# Ladies 1952 Monark WANTED



## TieDye (Aug 5, 2019)

PLEASE READ:
I would love to buy a 1952 ladies Monark.  In any color other than chartreuse.   It must be very nice, very clean and all original,  good paint, all there, as in missing nothing, with no serious issues.  If it needs tires or servicing, I'm okay with that.  If you have one, PM me pics, etc.  I am located in Henderson, MI.  Thanks!

Deb


----------



## TieDye (Aug 14, 2019)

Anyone?


----------



## JimScott (Aug 16, 2019)

Deb, 

Are you still looking for that girls Monark? I may have something you might want to look at...

Jim Scott
Collecting classic bicycles since 1989


----------



## TieDye (Aug 16, 2019)

JimScott said:


> Deb,
> 
> Are you still looking for that girls Monark? I may have something you might want to look at...
> 
> ...



Yes, Jim, I am. PM me info and pics please. Thanks!
Deb


----------



## JimScott (Aug 16, 2019)

K will be later today or tomorrow. 
Have a good day! -Jim


----------



## TieDye (Aug 20, 2019)

Still looking.


----------



## TieDye (Aug 20, 2019)

JimScott said:


> K will be later today or tomorrow.
> Have a good day! -Jim



Send the pics Jim. Thank you so much.


----------



## TieDye (Aug 28, 2019)

Haven't heard from Jim.....  Anyone have one?


----------



## higgens (Aug 28, 2019)

I have the back reflector 250 plus the ride


----------



## TieDye (Aug 29, 2019)

higgens said:


> View attachment 1055007
> I have the back reflector 250 plus the ride



I surely appreciate the offer, but I am looking for a very nice and super clean original one.  One that fits my description above. Thanks.


----------



## TieDye (Sep 17, 2019)

I'm still looking. PM if you have one. Thanks.


----------



## TieDye (Oct 2, 2019)

Guys, if you have a sweet ladies Monark, 1952, bring it with you to Memory Lane if you want to sell it.


----------



## TieDye (Nov 13, 2019)

I am still looking for a 1952 in any color BUT chartreuse.


----------



## 57 spit (Nov 13, 2019)

TieDye said:


> I am still looking for a 1952 in any color BUT chartreuse.

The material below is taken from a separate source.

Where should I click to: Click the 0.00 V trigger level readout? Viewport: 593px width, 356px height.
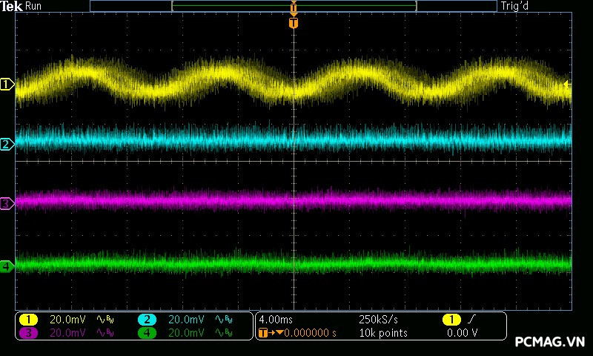462,333
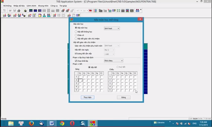
Task: Click the 'Đóng' button
Action: pyautogui.click(x=123, y=97)
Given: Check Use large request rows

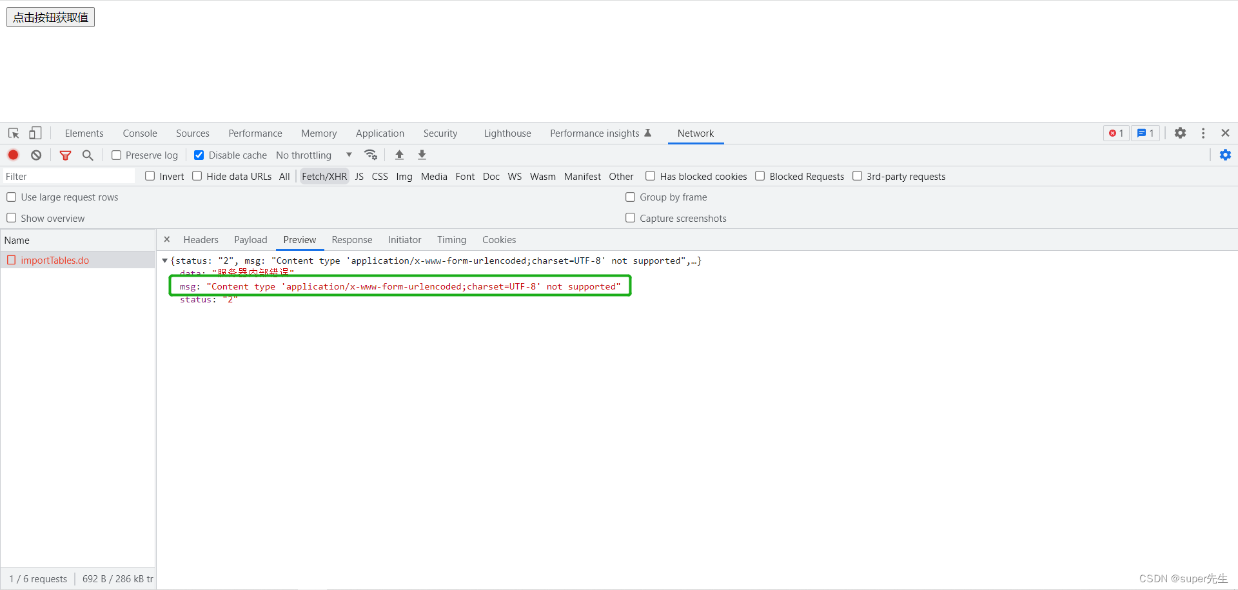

I have a one in light blue, very pretty. I've got it in riding shape. horn and light guts are roached. One fender brace is missing, but it doesn't effect the ride. I can take some photos this weekend if interested.


----------



## TieDye (Nov 13, 2019)

57 spit said:


> I have a one in light blue, very pretty. I've got it in riding shape. horn and light guts are roached. One fender brace is missing, but it doesn't effect the ride. I can take some photos this weekend if interested.



Please send me some real good pictures.  Thank you.
Deb


----------



## TieDye (Nov 29, 2019)

I am still looking for a 1952 in any color BUT chartreuse.


----------



## TieDye (Dec 10, 2019)

I am still looking for a 1952 in any color BUT chartreuse.


----------



## falconer (Oct 26, 2020)

Have this serial no 1470698


----------



## falconer (Oct 26, 2020)

Sorry if this is chartreuse!!!


----------



## TieDye (Oct 26, 2020)

falconer said:


> Sorry if this is chartreuse!!!



Yes, this is chartreuse. Thanks for inquiring though.


----------



## kirk thomas (Nov 3, 2020)

I have this one I am not sure of the year but can pull it out and get some pictures and a serial number if you are interested.


----------



## TieDye (Nov 5, 2020)

kirk thomas said:


> I have this one I am not sure of the year but can pull it out and get some pictures and a serial number if you are interested.View attachment 1295825



@kirk thomas    yes please.


----------